## Record set

------------------------------------------------

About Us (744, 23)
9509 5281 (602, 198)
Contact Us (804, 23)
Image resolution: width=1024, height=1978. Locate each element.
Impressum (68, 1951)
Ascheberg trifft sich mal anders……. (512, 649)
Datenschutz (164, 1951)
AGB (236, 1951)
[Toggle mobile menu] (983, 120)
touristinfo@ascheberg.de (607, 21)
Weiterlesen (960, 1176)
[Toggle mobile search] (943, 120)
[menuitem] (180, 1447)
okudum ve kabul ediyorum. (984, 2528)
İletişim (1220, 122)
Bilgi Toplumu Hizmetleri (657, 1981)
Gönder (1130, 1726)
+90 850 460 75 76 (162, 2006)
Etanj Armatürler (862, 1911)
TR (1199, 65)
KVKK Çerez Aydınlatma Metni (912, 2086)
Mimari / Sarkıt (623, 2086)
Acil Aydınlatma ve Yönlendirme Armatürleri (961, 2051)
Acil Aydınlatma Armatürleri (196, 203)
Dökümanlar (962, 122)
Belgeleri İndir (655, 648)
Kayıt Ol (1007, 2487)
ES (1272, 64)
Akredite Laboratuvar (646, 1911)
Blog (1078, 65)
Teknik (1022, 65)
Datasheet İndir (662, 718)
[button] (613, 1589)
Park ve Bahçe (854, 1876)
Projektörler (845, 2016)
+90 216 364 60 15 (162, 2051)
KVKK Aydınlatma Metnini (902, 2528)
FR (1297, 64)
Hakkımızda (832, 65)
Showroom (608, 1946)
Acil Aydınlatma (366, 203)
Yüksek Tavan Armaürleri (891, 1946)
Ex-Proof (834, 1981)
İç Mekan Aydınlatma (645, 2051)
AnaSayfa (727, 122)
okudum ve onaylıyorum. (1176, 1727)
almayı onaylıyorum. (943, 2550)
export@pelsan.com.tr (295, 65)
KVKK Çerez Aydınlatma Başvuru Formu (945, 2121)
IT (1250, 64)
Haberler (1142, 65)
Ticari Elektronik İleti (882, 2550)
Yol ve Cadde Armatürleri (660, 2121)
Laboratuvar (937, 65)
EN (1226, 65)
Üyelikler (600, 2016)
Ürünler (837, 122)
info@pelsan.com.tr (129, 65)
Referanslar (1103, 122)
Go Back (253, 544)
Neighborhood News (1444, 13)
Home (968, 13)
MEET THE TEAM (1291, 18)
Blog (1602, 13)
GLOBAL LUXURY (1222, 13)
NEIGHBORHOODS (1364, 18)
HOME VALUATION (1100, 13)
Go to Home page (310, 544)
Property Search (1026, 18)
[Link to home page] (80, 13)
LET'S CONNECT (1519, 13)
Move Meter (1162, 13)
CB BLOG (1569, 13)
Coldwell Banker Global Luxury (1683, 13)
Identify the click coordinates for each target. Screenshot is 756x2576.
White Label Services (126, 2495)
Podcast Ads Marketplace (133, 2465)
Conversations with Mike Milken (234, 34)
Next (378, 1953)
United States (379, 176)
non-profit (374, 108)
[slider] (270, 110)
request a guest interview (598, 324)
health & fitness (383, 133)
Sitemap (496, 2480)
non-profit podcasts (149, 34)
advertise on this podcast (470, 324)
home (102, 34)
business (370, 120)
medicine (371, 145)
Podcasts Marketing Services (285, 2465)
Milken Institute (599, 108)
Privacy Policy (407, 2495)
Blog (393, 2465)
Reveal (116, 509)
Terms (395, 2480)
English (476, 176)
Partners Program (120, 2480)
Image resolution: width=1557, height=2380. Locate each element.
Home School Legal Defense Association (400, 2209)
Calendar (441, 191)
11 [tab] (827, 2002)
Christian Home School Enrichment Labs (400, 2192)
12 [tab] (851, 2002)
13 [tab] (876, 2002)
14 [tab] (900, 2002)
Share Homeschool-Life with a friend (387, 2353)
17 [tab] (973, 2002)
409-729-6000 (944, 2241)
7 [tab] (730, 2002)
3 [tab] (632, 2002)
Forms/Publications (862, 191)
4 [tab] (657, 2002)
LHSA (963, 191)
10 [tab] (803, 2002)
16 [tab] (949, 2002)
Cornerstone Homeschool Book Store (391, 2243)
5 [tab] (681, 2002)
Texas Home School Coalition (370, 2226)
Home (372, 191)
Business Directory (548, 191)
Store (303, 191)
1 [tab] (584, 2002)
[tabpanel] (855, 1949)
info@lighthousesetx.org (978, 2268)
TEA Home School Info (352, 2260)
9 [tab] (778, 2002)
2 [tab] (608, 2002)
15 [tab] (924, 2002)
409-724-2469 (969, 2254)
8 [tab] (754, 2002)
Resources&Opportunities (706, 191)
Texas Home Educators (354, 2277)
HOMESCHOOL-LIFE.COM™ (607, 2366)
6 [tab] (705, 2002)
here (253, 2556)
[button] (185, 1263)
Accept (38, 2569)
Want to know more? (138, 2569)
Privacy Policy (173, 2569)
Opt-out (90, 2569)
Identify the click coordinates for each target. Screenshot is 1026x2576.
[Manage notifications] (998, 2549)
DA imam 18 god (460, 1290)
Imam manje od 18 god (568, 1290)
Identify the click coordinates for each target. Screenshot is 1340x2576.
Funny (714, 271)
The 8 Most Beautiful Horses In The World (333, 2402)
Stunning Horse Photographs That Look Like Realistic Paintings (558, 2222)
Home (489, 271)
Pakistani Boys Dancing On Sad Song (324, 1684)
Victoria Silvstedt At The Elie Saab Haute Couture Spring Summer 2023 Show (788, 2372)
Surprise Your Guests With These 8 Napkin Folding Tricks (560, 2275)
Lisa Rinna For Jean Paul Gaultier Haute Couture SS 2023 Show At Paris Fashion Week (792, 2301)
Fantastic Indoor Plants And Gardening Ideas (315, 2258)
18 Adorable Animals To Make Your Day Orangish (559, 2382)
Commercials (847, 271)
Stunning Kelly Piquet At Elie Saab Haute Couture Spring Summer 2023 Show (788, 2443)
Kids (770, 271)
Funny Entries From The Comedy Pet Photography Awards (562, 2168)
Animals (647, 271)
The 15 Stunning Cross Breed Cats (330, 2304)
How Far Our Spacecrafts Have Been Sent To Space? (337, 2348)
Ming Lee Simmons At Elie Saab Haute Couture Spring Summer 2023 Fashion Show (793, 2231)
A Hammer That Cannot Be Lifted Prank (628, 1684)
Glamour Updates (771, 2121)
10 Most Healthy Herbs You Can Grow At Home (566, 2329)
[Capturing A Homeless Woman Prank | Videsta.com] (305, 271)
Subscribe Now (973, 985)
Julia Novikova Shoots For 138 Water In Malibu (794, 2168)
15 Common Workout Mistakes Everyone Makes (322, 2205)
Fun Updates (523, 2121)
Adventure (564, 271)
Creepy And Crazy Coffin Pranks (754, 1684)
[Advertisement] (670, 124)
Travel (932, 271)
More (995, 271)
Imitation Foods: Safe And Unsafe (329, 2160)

------------------------------------------------

## Work to be completed
Reproduce, character for character, only the lines of the preceding data that start at the line with "Image resolution: width=1557, height=2380." and end at the line with "The 8 Most Beautiful", both included.

## Worked solution
Image resolution: width=1557, height=2380. Locate each element.
Home School Legal Defense Association (400, 2209)
Calendar (441, 191)
11 [tab] (827, 2002)
Christian Home School Enrichment Labs (400, 2192)
12 [tab] (851, 2002)
13 [tab] (876, 2002)
14 [tab] (900, 2002)
Share Homeschool-Life with a friend (387, 2353)
17 [tab] (973, 2002)
409-729-6000 (944, 2241)
7 [tab] (730, 2002)
3 [tab] (632, 2002)
Forms/Publications (862, 191)
4 [tab] (657, 2002)
LHSA (963, 191)
10 [tab] (803, 2002)
16 [tab] (949, 2002)
Cornerstone Homeschool Book Store (391, 2243)
5 [tab] (681, 2002)
Texas Home School Coalition (370, 2226)
Home (372, 191)
Business Directory (548, 191)
Store (303, 191)
1 [tab] (584, 2002)
[tabpanel] (855, 1949)
info@lighthousesetx.org (978, 2268)
TEA Home School Info (352, 2260)
9 [tab] (778, 2002)
2 [tab] (608, 2002)
15 [tab] (924, 2002)
409-724-2469 (969, 2254)
8 [tab] (754, 2002)
Resources&Opportunities (706, 191)
Texas Home Educators (354, 2277)
HOMESCHOOL-LIFE.COM™ (607, 2366)
6 [tab] (705, 2002)
here (253, 2556)
[button] (185, 1263)
Accept (38, 2569)
Want to know more? (138, 2569)
Privacy Policy (173, 2569)
Opt-out (90, 2569)
Identify the click coordinates for each target. Screenshot is 1026x2576.
[Manage notifications] (998, 2549)
DA imam 18 god (460, 1290)
Imam manje od 18 god (568, 1290)
Identify the click coordinates for each target. Screenshot is 1340x2576.
Funny (714, 271)
The 8 Most Beautiful Horses In The World (333, 2402)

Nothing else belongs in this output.